→ **Task to carry out**: Rewrite every one of the entries below with "refresh button" replaced by "reload button", leaving everything else untouched.

→ **Listed records**:
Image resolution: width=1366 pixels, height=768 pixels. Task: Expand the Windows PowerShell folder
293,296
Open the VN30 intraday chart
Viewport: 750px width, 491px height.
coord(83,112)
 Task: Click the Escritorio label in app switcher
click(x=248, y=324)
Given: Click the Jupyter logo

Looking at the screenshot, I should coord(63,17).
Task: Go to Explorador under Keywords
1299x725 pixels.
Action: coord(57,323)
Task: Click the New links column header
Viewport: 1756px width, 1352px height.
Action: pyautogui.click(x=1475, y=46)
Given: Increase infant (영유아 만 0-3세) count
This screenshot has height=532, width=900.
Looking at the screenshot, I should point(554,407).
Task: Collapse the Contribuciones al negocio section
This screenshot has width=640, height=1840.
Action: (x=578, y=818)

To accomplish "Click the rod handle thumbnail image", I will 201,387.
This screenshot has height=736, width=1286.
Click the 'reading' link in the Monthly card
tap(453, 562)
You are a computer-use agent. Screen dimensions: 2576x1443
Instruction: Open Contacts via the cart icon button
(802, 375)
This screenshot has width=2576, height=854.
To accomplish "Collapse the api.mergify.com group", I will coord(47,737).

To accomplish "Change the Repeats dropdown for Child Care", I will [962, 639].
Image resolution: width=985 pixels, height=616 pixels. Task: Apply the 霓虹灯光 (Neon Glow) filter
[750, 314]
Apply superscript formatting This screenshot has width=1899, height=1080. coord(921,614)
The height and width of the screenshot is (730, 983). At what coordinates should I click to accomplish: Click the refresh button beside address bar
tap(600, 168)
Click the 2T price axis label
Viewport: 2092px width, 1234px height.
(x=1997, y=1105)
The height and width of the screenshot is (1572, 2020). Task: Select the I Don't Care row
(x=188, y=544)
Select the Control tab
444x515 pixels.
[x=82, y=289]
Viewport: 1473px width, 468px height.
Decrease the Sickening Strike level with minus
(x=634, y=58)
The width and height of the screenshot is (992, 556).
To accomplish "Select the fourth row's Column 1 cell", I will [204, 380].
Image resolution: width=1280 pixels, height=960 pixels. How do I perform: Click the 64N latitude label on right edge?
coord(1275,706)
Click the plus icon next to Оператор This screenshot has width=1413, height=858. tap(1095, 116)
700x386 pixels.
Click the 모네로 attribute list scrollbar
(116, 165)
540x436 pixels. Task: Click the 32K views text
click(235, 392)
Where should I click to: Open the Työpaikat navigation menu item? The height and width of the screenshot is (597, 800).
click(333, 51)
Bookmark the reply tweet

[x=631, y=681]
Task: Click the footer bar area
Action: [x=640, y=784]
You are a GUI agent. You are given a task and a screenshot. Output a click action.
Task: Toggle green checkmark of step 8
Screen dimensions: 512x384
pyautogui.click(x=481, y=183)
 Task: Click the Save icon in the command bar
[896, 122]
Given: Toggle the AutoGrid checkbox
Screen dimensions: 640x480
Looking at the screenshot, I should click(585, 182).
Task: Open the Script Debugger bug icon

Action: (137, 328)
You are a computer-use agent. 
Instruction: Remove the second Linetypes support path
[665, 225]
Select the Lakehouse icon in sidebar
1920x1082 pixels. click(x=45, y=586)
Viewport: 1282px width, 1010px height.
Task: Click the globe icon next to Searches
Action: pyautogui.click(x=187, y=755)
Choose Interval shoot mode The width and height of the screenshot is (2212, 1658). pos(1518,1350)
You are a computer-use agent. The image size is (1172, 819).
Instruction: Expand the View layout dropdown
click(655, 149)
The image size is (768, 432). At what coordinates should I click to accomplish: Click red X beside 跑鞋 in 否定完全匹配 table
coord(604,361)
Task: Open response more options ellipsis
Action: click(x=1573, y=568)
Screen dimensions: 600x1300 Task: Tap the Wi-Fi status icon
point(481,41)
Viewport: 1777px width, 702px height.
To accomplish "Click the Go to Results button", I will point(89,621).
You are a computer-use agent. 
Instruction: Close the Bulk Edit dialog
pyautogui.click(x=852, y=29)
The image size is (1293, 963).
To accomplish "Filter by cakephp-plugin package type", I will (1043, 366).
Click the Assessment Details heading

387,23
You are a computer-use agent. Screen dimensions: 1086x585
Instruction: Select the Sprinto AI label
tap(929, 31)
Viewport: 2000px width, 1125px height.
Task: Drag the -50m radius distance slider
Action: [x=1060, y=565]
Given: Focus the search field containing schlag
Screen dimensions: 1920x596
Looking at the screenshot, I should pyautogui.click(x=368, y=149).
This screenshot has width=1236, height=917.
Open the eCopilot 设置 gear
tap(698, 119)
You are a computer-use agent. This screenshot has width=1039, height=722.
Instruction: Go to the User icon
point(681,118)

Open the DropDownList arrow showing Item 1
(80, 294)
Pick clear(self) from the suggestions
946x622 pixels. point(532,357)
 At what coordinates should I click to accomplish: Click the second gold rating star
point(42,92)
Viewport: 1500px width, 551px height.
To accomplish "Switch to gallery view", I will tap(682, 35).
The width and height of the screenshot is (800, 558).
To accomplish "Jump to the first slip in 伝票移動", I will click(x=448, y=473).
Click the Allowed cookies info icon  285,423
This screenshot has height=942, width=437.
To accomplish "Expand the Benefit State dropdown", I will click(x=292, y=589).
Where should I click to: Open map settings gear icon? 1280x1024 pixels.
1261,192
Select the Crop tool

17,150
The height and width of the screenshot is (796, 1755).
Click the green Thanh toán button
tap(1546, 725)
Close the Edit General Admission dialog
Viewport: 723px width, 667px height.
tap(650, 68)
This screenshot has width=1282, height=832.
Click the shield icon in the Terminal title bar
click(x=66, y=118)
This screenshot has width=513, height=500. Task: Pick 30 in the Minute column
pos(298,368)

→ **Final result**:
Image resolution: width=1366 pixels, height=768 pixels. Task: Expand the Windows PowerShell folder
293,296
Open the VN30 intraday chart
Viewport: 750px width, 491px height.
coord(83,112)
 Task: Click the Escritorio label in app switcher
click(x=248, y=324)
Given: Click the Jupyter logo

Looking at the screenshot, I should coord(63,17).
Task: Go to Explorador under Keywords
1299x725 pixels.
Action: coord(57,323)
Task: Click the New links column header
Viewport: 1756px width, 1352px height.
Action: pyautogui.click(x=1475, y=46)
Given: Increase infant (영유아 만 0-3세) count
This screenshot has height=532, width=900.
Looking at the screenshot, I should point(554,407).
Task: Collapse the Contribuciones al negocio section
This screenshot has width=640, height=1840.
Action: (x=578, y=818)

To accomplish "Click the rod handle thumbnail image", I will 201,387.
This screenshot has height=736, width=1286.
Click the 'reading' link in the Monthly card
tap(453, 562)
You are a computer-use agent. Screen dimensions: 2576x1443
Instruction: Open Contacts via the cart icon button
(802, 375)
This screenshot has width=2576, height=854.
To accomplish "Collapse the api.mergify.com group", I will coord(47,737).

To accomplish "Change the Repeats dropdown for Child Care", I will [962, 639].
Image resolution: width=985 pixels, height=616 pixels. Task: Apply the 霓虹灯光 (Neon Glow) filter
[750, 314]
Apply superscript formatting This screenshot has width=1899, height=1080. coord(921,614)
The height and width of the screenshot is (730, 983). At what coordinates should I click to accomplish: Click the reload button beside address bar
tap(600, 168)
Click the 2T price axis label
Viewport: 2092px width, 1234px height.
(x=1997, y=1105)
The height and width of the screenshot is (1572, 2020). Task: Select the I Don't Care row
(x=188, y=544)
Select the Control tab
444x515 pixels.
[x=82, y=289]
Viewport: 1473px width, 468px height.
Decrease the Sickening Strike level with minus
(x=634, y=58)
The width and height of the screenshot is (992, 556).
To accomplish "Select the fourth row's Column 1 cell", I will [204, 380].
Image resolution: width=1280 pixels, height=960 pixels. How do I perform: Click the 64N latitude label on right edge?
coord(1275,706)
Click the plus icon next to Оператор This screenshot has width=1413, height=858. tap(1095, 116)
700x386 pixels.
Click the 모네로 attribute list scrollbar
(116, 165)
540x436 pixels. Task: Click the 32K views text
click(235, 392)
Where should I click to: Open the Työpaikat navigation menu item? The height and width of the screenshot is (597, 800).
click(333, 51)
Bookmark the reply tweet

[x=631, y=681]
Task: Click the footer bar area
Action: [x=640, y=784]
You are a GUI agent. You are given a task and a screenshot. Output a click action.
Task: Toggle green checkmark of step 8
Screen dimensions: 512x384
pyautogui.click(x=481, y=183)
 Task: Click the Save icon in the command bar
[896, 122]
Given: Toggle the AutoGrid checkbox
Screen dimensions: 640x480
Looking at the screenshot, I should click(585, 182).
Task: Open the Script Debugger bug icon

Action: (137, 328)
You are a computer-use agent. 
Instruction: Remove the second Linetypes support path
[665, 225]
Select the Lakehouse icon in sidebar
1920x1082 pixels. click(x=45, y=586)
Viewport: 1282px width, 1010px height.
Task: Click the globe icon next to Searches
Action: pyautogui.click(x=187, y=755)
Choose Interval shoot mode The width and height of the screenshot is (2212, 1658). pos(1518,1350)
You are a computer-use agent. The image size is (1172, 819).
Instruction: Expand the View layout dropdown
click(655, 149)
The image size is (768, 432). At what coordinates should I click to accomplish: Click red X beside 跑鞋 in 否定完全匹配 table
coord(604,361)
Task: Open response more options ellipsis
Action: click(x=1573, y=568)
Screen dimensions: 600x1300 Task: Tap the Wi-Fi status icon
point(481,41)
Viewport: 1777px width, 702px height.
To accomplish "Click the Go to Results button", I will point(89,621).
You are a computer-use agent. 
Instruction: Close the Bulk Edit dialog
pyautogui.click(x=852, y=29)
The image size is (1293, 963).
To accomplish "Filter by cakephp-plugin package type", I will (1043, 366).
Click the Assessment Details heading

387,23
You are a computer-use agent. Screen dimensions: 1086x585
Instruction: Select the Sprinto AI label
tap(929, 31)
Viewport: 2000px width, 1125px height.
Task: Drag the -50m radius distance slider
Action: [x=1060, y=565]
Given: Focus the search field containing schlag
Screen dimensions: 1920x596
Looking at the screenshot, I should pyautogui.click(x=368, y=149).
This screenshot has width=1236, height=917.
Open the eCopilot 设置 gear
tap(698, 119)
You are a computer-use agent. This screenshot has width=1039, height=722.
Instruction: Go to the User icon
point(681,118)

Open the DropDownList arrow showing Item 1
(80, 294)
Pick clear(self) from the suggestions
946x622 pixels. point(532,357)
 At what coordinates should I click to accomplish: Click the second gold rating star
point(42,92)
Viewport: 1500px width, 551px height.
To accomplish "Switch to gallery view", I will tap(682, 35).
The width and height of the screenshot is (800, 558).
To accomplish "Jump to the first slip in 伝票移動", I will click(x=448, y=473).
Click the Allowed cookies info icon  285,423
This screenshot has height=942, width=437.
To accomplish "Expand the Benefit State dropdown", I will click(x=292, y=589).
Where should I click to: Open map settings gear icon? 1280x1024 pixels.
1261,192
Select the Crop tool

17,150
The height and width of the screenshot is (796, 1755).
Click the green Thanh toán button
tap(1546, 725)
Close the Edit General Admission dialog
Viewport: 723px width, 667px height.
tap(650, 68)
This screenshot has width=1282, height=832.
Click the shield icon in the Terminal title bar
click(x=66, y=118)
This screenshot has width=513, height=500. Task: Pick 30 in the Minute column
pos(298,368)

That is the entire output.